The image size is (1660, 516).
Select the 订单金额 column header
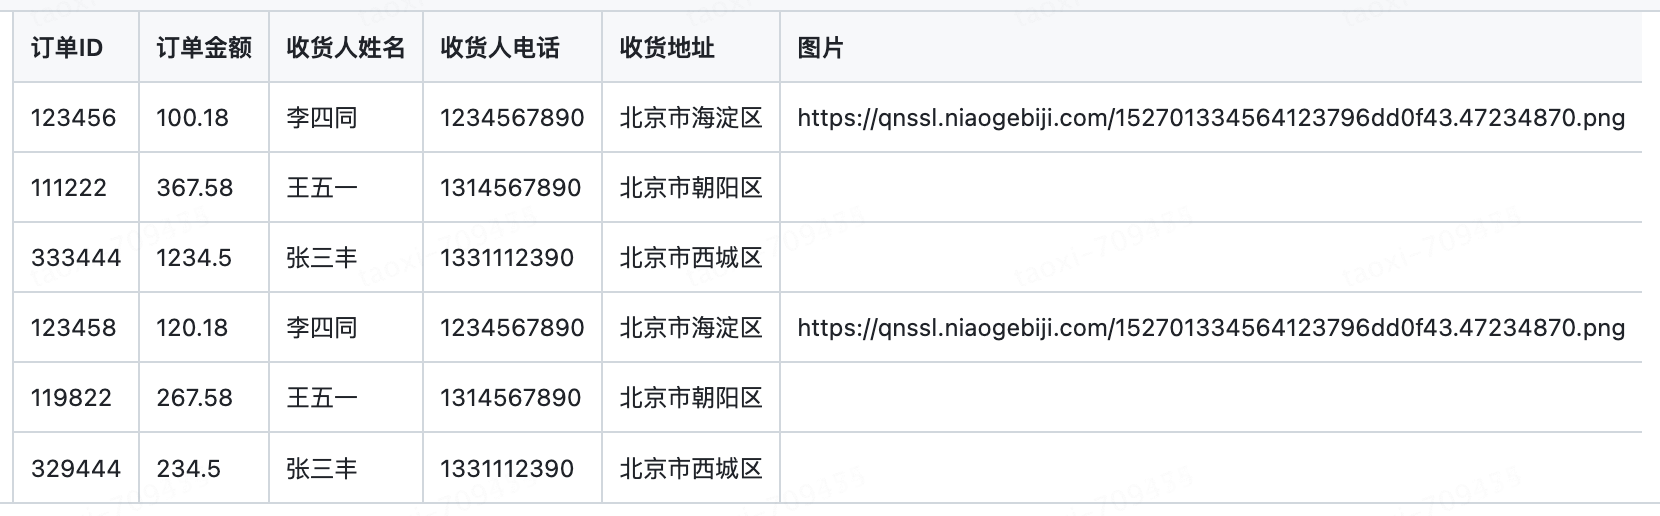[x=204, y=48]
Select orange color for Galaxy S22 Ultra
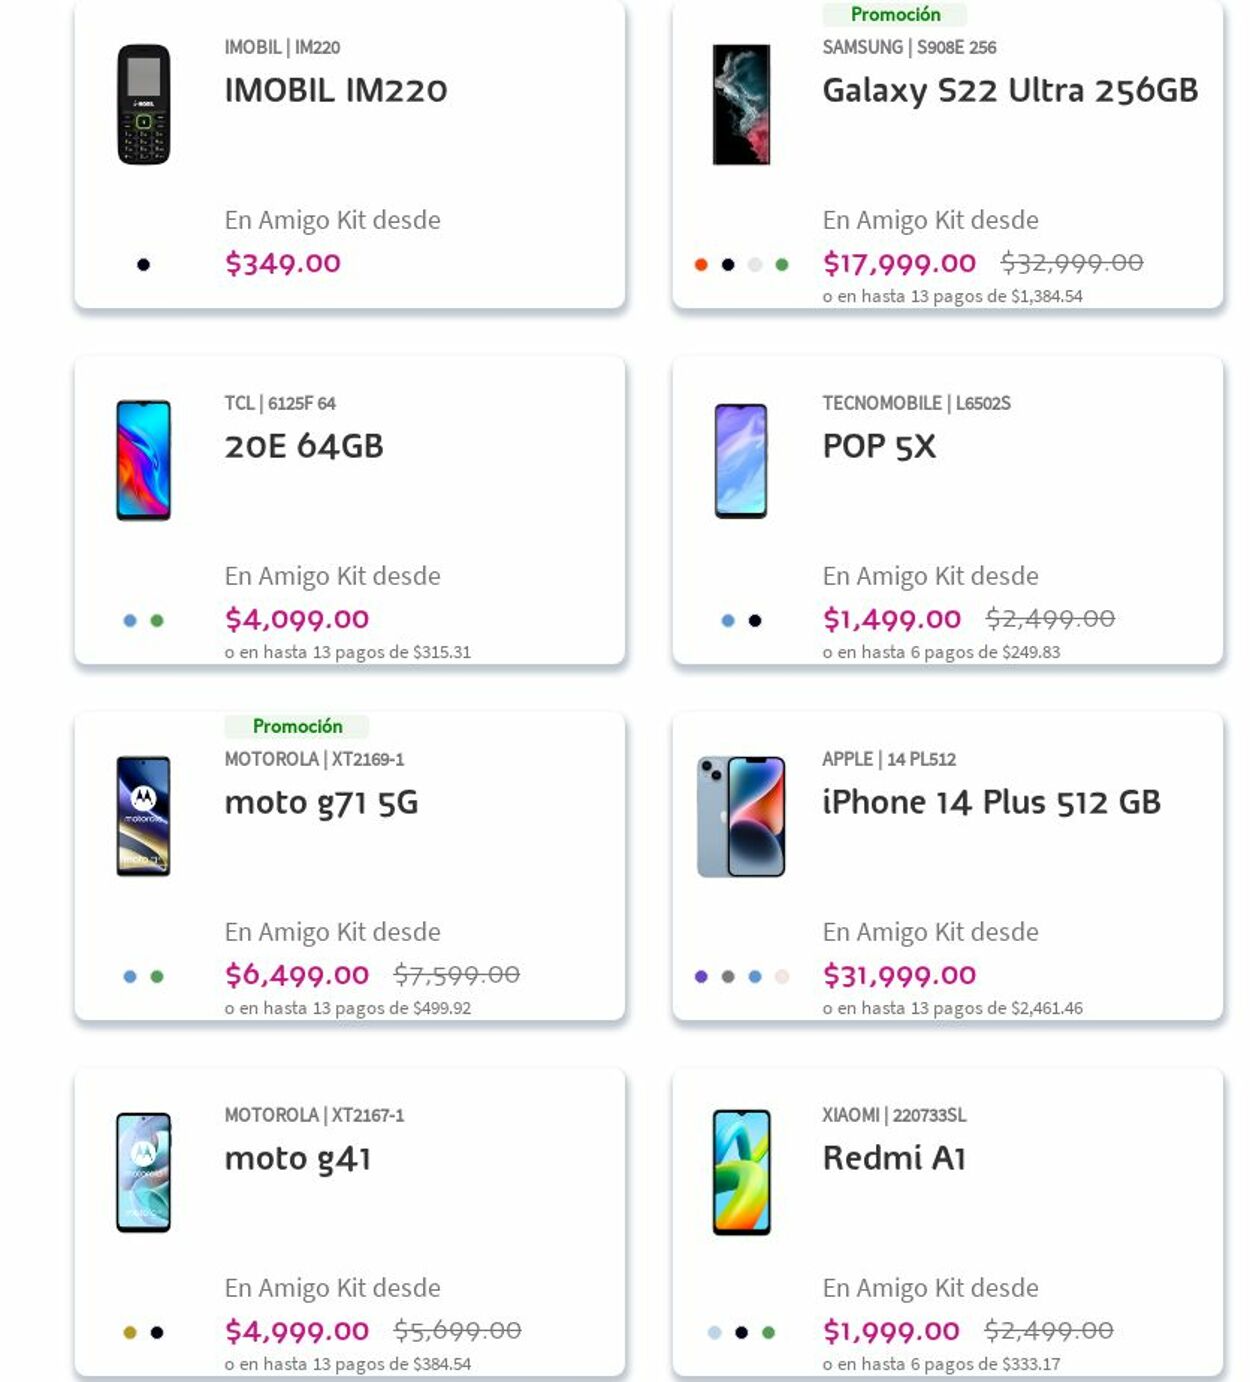Screen dimensions: 1250x1382 tap(701, 265)
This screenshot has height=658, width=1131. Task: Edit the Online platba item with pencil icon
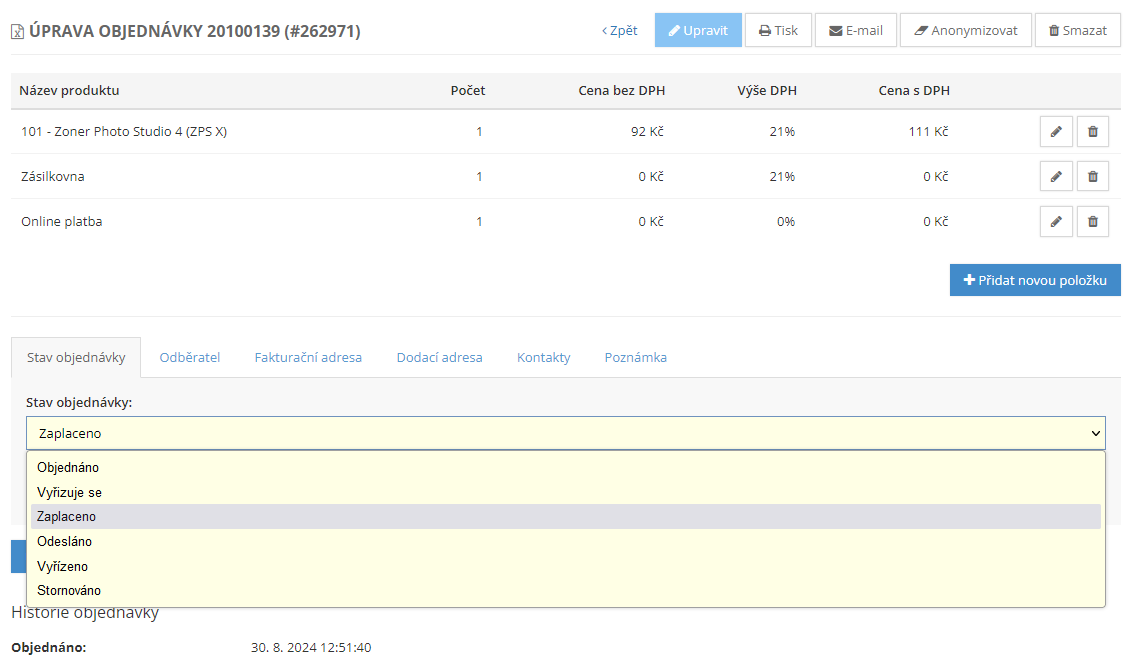coord(1056,221)
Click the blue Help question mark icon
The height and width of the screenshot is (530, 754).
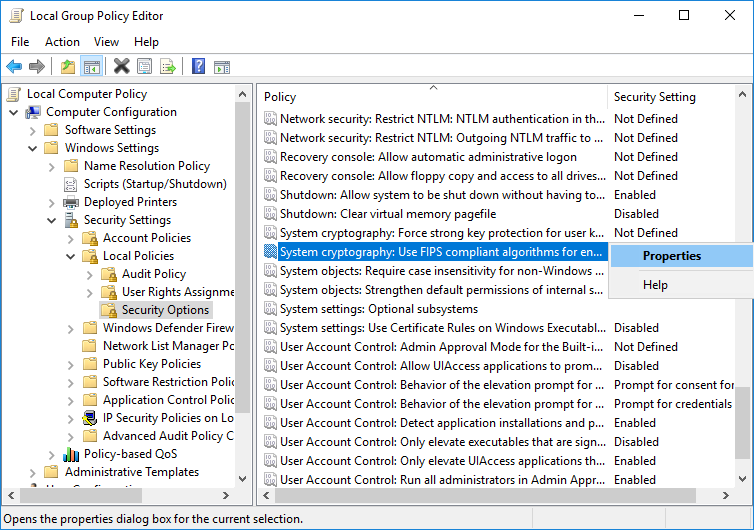tap(198, 67)
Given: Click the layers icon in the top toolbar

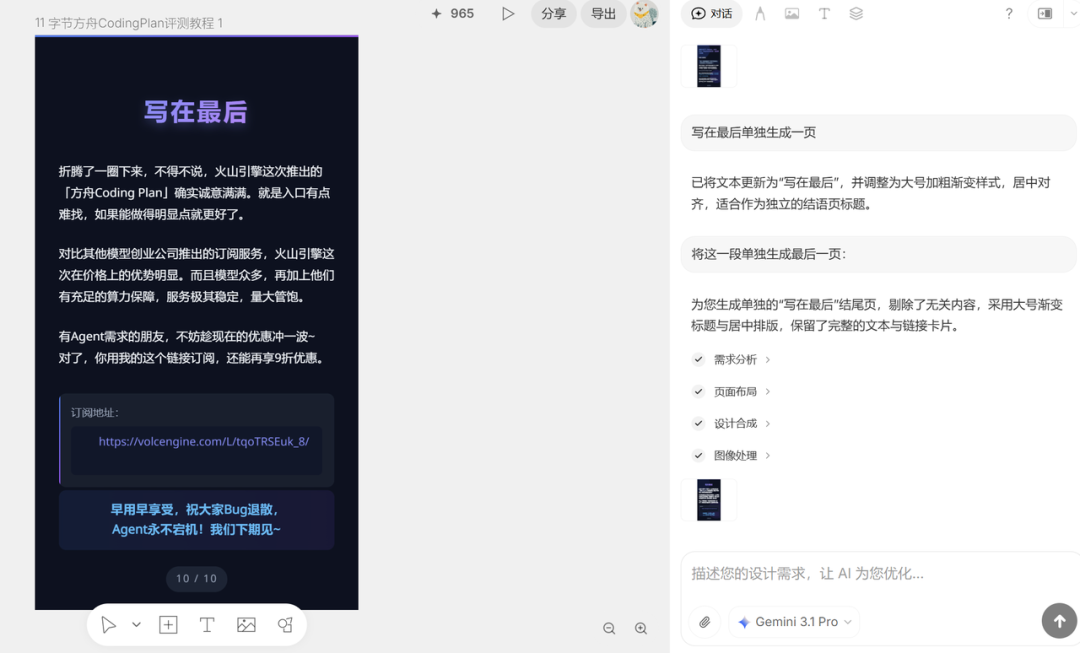Looking at the screenshot, I should point(855,13).
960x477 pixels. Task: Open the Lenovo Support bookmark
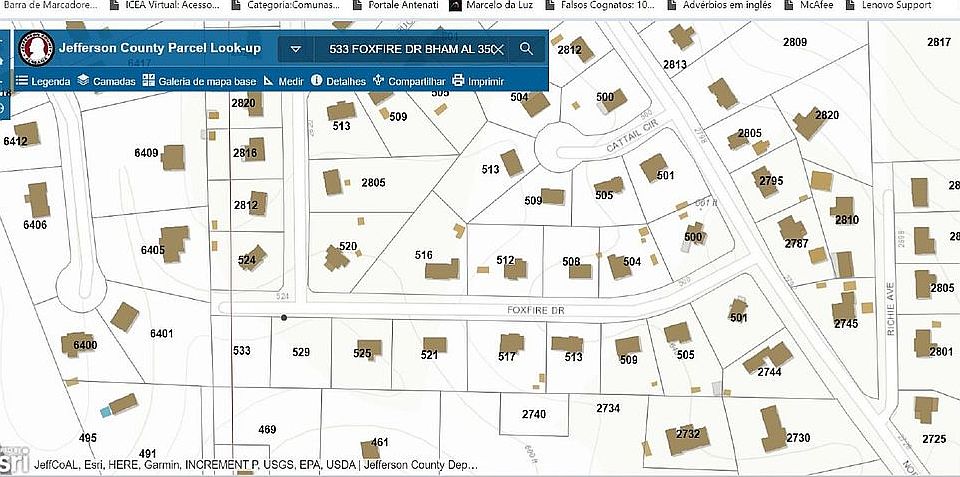[x=888, y=5]
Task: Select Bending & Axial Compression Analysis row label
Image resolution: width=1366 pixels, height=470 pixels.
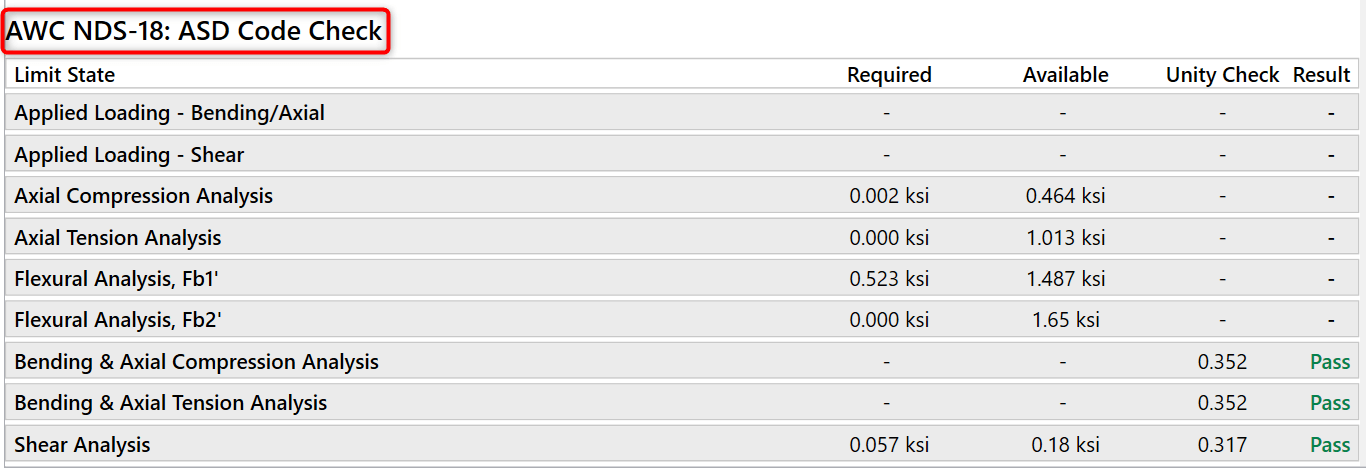Action: 196,362
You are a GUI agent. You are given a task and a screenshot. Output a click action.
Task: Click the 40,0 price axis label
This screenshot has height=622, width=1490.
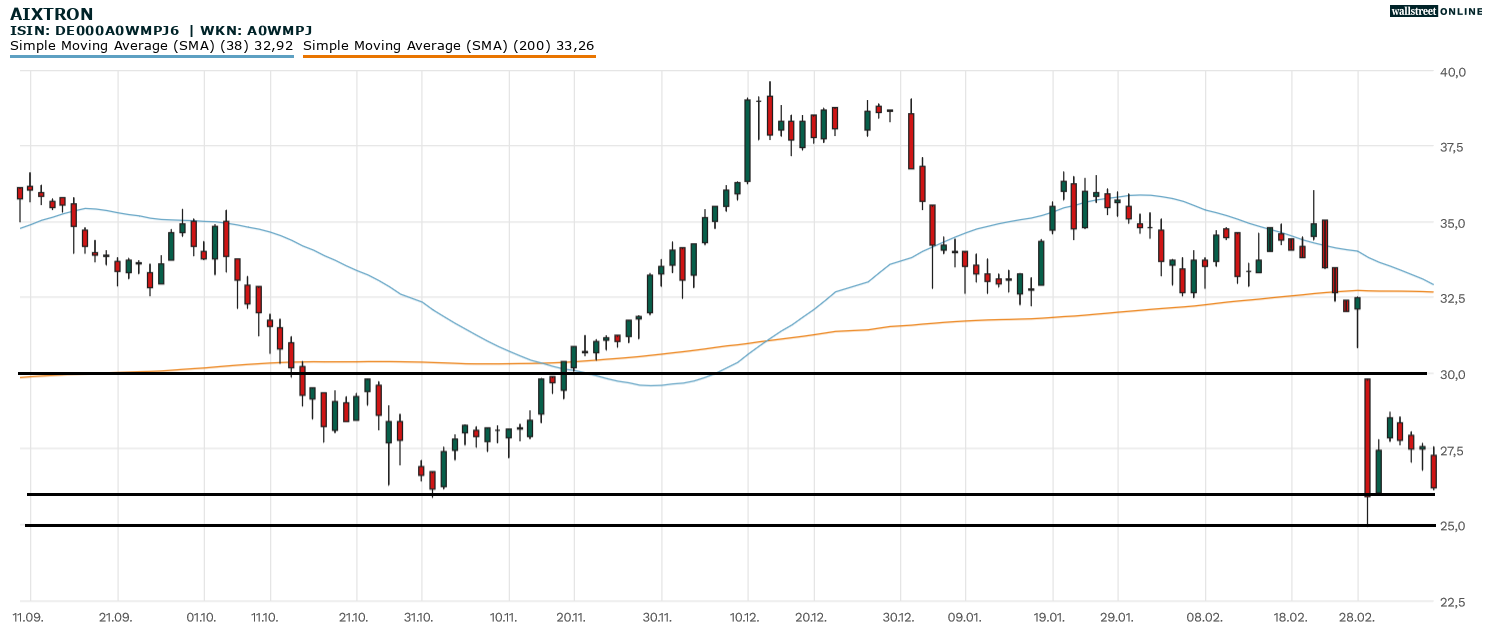click(x=1452, y=72)
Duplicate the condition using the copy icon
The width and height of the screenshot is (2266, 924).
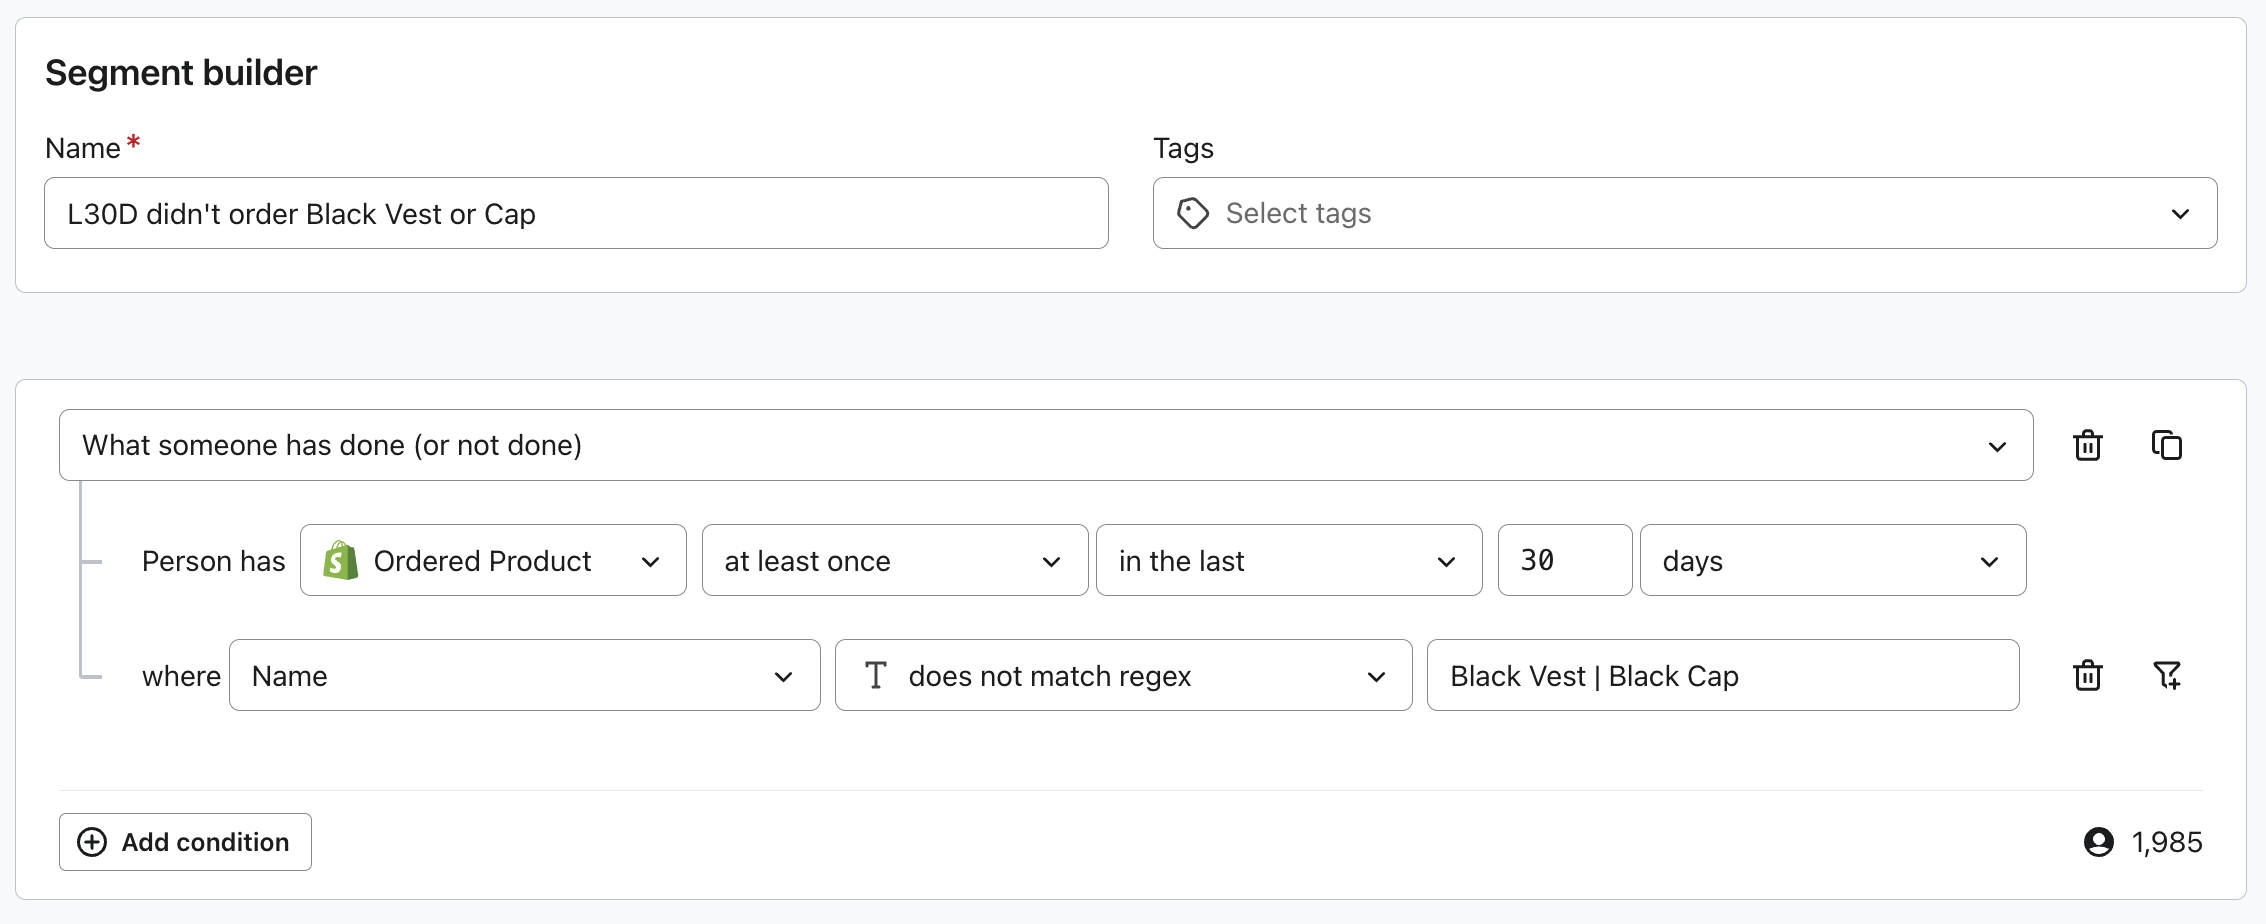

★ ★ ★ ★

**Exercise details:** Restate each entry word for word, leaving out any pictures.

**Exercise solution:**
The image size is (1660, 516).
Select the 订单金额 column header
[x=204, y=48]
Select orange color for Galaxy S22 Ultra
Screen dimensions: 1250x1382 tap(701, 265)
This screenshot has height=658, width=1131. Task: Edit the Online platba item with pencil icon
coord(1056,221)
Click the blue Help question mark icon
The height and width of the screenshot is (530, 754).
tap(198, 67)
Given: Click the layers icon in the top toolbar

Looking at the screenshot, I should point(855,13).
960x477 pixels. Task: Open the Lenovo Support bookmark
[x=888, y=5]
Task: Select Bending & Axial Compression Analysis row label
Image resolution: width=1366 pixels, height=470 pixels.
Action: 196,362
You are a GUI agent. You are given a task and a screenshot. Output a click action.
Task: Click the 40,0 price axis label
This screenshot has height=622, width=1490.
click(x=1452, y=72)
Duplicate the condition using the copy icon
The width and height of the screenshot is (2266, 924).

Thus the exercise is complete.